Bure remained with the Panthers as the 2002–03 season began, but his year was marked by an offensive slump. He was also hampered by a hairline fracture to his wrist after Keith Primeau slashed him during an early December game against the Philadelphia Flyers. With only 5 goals and 26 points in 46 games for Florida, Bure was traded on March 11, 2003, to the St. Louis Blues in exchange for defenceman Mike Van Ryn. Another knee injury, this time a sprained ligament, kept Bure out of the Blues lineup for much of the remainder of the season. He recorded two assists each in five regular season and six post-season games for St. Louis. After the season, the Blues placed Bure on waivers, and he returned to Florida upon being claimed by the Panthers.

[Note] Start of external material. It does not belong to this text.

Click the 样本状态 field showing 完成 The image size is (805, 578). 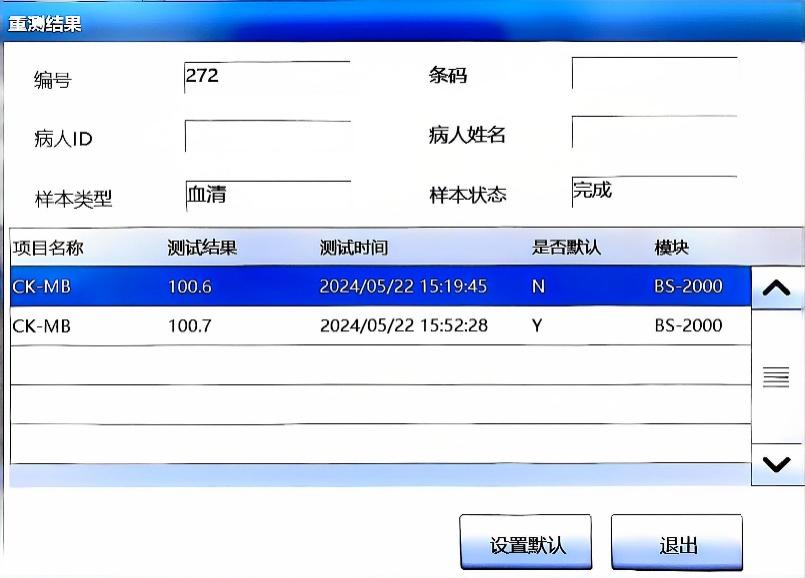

Free of injury for the first time in two seasons, Bure was one of the Panthers' offensive leaders in 2003–04. He reached 20 goals for the fifth time in his NHL career, and as the season's trade deadline approached, was Florida's leading scorer with 45 points. However, as the Panthers were out of playoff contention, they traded Bure to the Dallas Stars on March 9, 2004, in exchange for Drew Bagnall and a draft pick. Bure was placed on the Stars' top line with Mike Modano and Jere Lehtinen, and he recorded 7 points in 13 games to conclude the regular season. Bure added three assists in five playoff games.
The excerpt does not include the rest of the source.